Así, desde aquel entonces, desde siempre, se asoman a mi pasado estos hombres perpetuamente parados, varados más bien en su destino, esperando a quien les pagara un vaso (en los tabancos no había copas ni catavinos). Los recuerdo sombríos. Su naufragio era hondo. Su mal no era social, era existencial. Cuando se entendió lo contrario vino el mal, el falso flamenco. En aquel mundo cerrado de señoritos y todos los demás, no había clases sino castas, algo inmóvil y para siempre. Eran voces rotas, que rajaban a quien las escuchaba, como el vino peleón en la garganta, cantando las mismas letras anónimas de siempre... A cada puerta que llamo / la encuentro cerrá; “Si la madre mía de mis entrañas/ levantara la cabeza, y viera como me veo/ se moriría de tristeza... acompañados solo por los nudillos sobre el mostrador. No era canciones para la expansión del espíritu, aquella era una queja gritada a un pozo.

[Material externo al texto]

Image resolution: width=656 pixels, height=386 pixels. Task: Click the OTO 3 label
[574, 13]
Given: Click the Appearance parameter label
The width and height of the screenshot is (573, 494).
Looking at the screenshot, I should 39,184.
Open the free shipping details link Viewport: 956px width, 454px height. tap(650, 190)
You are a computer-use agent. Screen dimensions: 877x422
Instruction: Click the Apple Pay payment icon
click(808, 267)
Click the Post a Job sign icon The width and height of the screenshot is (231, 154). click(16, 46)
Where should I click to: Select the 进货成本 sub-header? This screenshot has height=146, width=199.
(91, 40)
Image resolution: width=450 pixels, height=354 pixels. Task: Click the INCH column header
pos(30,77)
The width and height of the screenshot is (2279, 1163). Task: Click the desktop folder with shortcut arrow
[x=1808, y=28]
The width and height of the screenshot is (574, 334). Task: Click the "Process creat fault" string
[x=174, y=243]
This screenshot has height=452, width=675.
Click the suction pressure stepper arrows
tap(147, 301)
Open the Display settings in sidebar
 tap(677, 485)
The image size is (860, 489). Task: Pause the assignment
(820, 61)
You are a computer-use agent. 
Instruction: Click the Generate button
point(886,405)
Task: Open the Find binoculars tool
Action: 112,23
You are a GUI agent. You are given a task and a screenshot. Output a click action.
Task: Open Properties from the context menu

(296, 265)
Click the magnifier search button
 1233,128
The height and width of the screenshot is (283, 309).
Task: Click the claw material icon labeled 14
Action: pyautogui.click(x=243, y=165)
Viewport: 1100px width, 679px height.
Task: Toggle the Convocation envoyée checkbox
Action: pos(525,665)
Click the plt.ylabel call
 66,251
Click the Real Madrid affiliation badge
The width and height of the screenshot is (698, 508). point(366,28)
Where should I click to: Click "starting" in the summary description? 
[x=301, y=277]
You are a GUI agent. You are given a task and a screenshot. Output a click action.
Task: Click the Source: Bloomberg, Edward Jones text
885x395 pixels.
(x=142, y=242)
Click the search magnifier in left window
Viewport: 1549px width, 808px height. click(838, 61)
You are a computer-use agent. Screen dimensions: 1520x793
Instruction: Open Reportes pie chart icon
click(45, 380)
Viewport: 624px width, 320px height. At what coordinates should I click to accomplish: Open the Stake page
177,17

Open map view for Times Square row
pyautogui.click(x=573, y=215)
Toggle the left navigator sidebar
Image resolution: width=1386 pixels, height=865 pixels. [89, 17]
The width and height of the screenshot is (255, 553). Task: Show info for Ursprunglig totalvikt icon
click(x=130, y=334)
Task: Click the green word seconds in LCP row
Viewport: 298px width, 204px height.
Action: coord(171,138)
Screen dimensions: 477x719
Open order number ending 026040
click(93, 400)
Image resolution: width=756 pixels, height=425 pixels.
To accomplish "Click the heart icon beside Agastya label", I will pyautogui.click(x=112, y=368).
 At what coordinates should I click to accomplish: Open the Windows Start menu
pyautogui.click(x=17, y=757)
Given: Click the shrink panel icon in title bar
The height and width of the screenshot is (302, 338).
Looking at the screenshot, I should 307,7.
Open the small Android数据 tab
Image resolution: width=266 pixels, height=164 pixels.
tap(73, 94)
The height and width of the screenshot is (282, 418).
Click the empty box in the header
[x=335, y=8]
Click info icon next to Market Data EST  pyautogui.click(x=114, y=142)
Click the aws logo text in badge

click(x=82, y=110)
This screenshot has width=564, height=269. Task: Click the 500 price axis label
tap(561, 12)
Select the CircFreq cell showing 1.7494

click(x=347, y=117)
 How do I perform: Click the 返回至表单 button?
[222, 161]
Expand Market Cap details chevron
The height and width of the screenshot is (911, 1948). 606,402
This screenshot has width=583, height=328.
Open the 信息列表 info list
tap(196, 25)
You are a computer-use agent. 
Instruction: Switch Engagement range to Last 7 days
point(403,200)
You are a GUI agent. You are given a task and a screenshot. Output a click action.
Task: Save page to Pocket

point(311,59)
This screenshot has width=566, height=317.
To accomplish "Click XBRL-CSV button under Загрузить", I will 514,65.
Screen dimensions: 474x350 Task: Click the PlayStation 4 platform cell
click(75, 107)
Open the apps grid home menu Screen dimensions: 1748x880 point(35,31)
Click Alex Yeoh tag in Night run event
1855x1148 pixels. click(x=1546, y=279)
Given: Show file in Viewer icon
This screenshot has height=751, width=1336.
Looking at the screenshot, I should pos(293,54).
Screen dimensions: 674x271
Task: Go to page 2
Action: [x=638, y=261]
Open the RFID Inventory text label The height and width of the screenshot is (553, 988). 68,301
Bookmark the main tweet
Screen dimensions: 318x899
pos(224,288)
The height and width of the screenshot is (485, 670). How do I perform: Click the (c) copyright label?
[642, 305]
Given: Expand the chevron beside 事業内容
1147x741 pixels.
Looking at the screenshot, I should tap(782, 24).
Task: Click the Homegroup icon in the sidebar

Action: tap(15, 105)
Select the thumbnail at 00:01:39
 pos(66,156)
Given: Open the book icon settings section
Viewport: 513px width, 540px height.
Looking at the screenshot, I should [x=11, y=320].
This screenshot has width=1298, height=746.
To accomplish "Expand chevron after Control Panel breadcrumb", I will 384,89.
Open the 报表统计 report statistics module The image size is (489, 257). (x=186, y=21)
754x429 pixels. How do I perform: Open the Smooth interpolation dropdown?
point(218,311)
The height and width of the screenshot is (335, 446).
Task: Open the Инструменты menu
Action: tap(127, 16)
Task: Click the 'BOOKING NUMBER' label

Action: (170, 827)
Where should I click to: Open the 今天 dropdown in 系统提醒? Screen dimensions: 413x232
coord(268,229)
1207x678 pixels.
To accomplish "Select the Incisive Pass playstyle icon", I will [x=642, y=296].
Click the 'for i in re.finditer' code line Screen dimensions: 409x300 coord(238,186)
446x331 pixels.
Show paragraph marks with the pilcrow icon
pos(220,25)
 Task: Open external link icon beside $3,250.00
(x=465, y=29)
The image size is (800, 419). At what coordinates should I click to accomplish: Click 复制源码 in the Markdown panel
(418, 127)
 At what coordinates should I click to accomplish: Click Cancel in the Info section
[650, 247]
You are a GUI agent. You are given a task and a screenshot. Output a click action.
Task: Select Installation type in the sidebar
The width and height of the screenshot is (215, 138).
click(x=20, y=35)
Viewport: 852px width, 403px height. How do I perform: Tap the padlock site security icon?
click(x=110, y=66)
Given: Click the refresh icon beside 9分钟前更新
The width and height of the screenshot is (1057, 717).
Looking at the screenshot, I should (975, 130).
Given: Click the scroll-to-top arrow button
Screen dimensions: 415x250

A Gregorio Manuel Fernández Vargas, con el supremo título de la aristocracia flamenca, el de Tío, en un reservado alguien le espetó una vez, canta como un borrico. Ahí quedo el mote... y el nombre artístico. Su cante era de tierra, terrón con ortigas y raíces amargas. Aprendido entre veredas de cortijos y gañanías, entre arreos, amocafres y zoletas , herramientas tan rudimentarias como su voz , desnuda de todo adorno, arrancada a jirones de las entrañas, perdiéndose hacia dentro, en los recovecos de ese silencio del que había brotado. Guardaba ecos salmistas, trasmitida del arcano por sus antepasados. Se hizo artista en ventas, como la de Los Cuatro Muleros o en la de Marivá, tapaillo donde compartió la desesperación de aquellas mujeres de la vida. Decía que el cante había nacido en el vientre de las madres.
Buscándose la vida, fatigosa y precaria, en juergas pagadas por quienes debían escuchar sus seguirillas , sus soleas por bulerías, como un cauterizante, y de las que regresaba cuando se apagaban las estrellas con unos pocos duros apretaos en el bolsillo. Dicen que acabó viviendo poco menos que de la caridad. No podemos decir que olvidado, porque fueron muy pocos sus reconocimientos. En sus últimos años, cruzaba la barriada muy despacito, dejándose el alma a cada paso. Su cara estaba abotargada, sus ojos solo parecían vivos cuando cantaba. Aquel cante roto y jondo, amargo como la hiel y luminoso como una candelá en una escombrera. Se lo llevó una trombosis en 1983, tenía setenta y tres años. Se agitan en mi memoria sus manos, que más que a compás parecían buscarse en una oración desgarrada. Su traje arrugado, el pico del pañuelo blanco impoluto, asomando en el bolsillo, como un símbolo de la pureza que se guarda contra todo dolor y adversidad. Imágenes borrosas, que me llega desde el mundo clausurado de mi infancia, donde estos hombres, analfabetos e irreductibles, como en el verso de Julio Mariscal, pasan oscuros con sus miserias a cuestas. Son los abandonados, los proscritos del sueño.